▸ **Assignment**
Set out the listing word for word. End with the line that contains "Les Juifs des USA et Israël (106, 1160)".

▸ **Data shown**
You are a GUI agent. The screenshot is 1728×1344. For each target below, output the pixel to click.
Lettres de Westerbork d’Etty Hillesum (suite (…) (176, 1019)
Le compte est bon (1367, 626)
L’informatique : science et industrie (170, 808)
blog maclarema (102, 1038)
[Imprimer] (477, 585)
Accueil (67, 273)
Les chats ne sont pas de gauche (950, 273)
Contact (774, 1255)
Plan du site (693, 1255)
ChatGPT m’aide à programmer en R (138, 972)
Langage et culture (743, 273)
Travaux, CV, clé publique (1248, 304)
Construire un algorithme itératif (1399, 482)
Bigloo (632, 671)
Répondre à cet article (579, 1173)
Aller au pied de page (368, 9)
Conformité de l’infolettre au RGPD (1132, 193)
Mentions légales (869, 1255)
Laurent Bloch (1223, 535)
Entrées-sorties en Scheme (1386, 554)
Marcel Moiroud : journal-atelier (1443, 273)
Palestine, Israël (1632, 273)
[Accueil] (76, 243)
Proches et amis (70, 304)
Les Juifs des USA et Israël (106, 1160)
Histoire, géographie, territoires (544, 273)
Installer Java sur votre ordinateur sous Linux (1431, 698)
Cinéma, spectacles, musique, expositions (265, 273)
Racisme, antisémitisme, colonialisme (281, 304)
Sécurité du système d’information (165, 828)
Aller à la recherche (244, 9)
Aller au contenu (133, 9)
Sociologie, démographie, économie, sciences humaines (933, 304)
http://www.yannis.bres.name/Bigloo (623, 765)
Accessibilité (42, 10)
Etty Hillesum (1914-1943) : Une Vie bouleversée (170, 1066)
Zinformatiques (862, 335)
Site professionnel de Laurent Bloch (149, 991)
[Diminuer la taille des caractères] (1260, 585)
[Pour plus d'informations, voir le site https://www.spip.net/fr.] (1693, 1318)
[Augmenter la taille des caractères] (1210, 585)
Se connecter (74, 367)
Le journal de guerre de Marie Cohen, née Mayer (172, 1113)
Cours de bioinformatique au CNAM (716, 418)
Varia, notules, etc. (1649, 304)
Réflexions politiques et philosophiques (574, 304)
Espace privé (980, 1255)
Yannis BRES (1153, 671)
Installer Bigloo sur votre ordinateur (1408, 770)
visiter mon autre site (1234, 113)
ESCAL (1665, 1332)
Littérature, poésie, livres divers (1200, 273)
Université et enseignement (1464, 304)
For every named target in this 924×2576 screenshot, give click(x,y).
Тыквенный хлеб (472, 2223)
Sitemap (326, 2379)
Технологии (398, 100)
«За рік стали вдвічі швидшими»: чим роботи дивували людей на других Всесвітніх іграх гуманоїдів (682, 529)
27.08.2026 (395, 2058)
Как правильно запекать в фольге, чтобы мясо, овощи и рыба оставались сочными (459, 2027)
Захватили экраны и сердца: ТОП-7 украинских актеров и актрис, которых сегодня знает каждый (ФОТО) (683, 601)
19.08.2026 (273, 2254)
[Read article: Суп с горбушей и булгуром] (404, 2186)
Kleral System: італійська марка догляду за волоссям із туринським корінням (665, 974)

▸ **Result of the task**
You are a GUI agent. The screenshot is 1728×1344. For each target below, output the pixel to click.
Lettres de Westerbork d’Etty Hillesum (suite (…) (176, 1019)
Le compte est bon (1367, 626)
L’informatique : science et industrie (170, 808)
blog maclarema (102, 1038)
[Imprimer] (477, 585)
Accueil (67, 273)
Les chats ne sont pas de gauche (950, 273)
Contact (774, 1255)
Plan du site (693, 1255)
ChatGPT m’aide à programmer en R (138, 972)
Langage et culture (743, 273)
Travaux, CV, clé publique (1248, 304)
Construire un algorithme itératif (1399, 482)
Bigloo (632, 671)
Répondre à cet article (579, 1173)
Aller au pied de page (368, 9)
Conformité de l’infolettre au RGPD (1132, 193)
Mentions légales (869, 1255)
Laurent Bloch (1223, 535)
Entrées-sorties en Scheme (1386, 554)
Marcel Moiroud : journal-atelier (1443, 273)
Palestine, Israël (1632, 273)
[Accueil] (76, 243)
Proches et amis (70, 304)
Les Juifs des USA et Israël (106, 1160)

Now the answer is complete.